WORK TO DO –
Copy the lines below verbatim, from the first one up to and including the line that contains "Select the Beheerinstellingen".

DATA SUPPLIED –
-----

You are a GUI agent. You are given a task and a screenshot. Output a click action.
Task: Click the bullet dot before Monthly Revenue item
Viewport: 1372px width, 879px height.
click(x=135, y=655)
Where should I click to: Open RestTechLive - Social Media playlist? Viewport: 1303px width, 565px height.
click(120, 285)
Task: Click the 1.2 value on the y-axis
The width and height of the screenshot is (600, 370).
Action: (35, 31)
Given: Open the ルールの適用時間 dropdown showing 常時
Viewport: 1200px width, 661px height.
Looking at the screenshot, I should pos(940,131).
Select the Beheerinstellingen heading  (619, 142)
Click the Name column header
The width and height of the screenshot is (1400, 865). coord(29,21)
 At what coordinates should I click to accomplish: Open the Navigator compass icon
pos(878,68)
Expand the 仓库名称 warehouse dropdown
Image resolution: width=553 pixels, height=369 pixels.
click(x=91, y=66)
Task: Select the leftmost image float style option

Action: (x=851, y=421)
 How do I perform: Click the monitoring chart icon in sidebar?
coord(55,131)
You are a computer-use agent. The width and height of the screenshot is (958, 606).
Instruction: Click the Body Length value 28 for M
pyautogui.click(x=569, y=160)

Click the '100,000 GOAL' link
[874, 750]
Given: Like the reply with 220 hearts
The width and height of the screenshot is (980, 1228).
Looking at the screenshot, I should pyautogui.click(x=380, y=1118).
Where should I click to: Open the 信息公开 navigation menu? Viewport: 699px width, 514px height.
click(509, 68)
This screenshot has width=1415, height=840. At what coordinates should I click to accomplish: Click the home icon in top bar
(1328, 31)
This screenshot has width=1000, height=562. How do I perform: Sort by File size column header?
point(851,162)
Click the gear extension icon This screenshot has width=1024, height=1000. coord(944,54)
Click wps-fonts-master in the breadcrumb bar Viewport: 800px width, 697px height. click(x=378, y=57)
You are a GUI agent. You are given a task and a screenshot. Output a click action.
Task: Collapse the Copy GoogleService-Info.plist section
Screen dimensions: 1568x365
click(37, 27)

-----

REPLY TO THE TASK –
You are a GUI agent. You are given a task and a screenshot. Output a click action.
Task: Click the bullet dot before Monthly Revenue item
Viewport: 1372px width, 879px height.
click(x=135, y=655)
Where should I click to: Open RestTechLive - Social Media playlist? Viewport: 1303px width, 565px height.
click(120, 285)
Task: Click the 1.2 value on the y-axis
The width and height of the screenshot is (600, 370).
Action: (35, 31)
Given: Open the ルールの適用時間 dropdown showing 常時
Viewport: 1200px width, 661px height.
Looking at the screenshot, I should pos(940,131).
Select the Beheerinstellingen heading  (619, 142)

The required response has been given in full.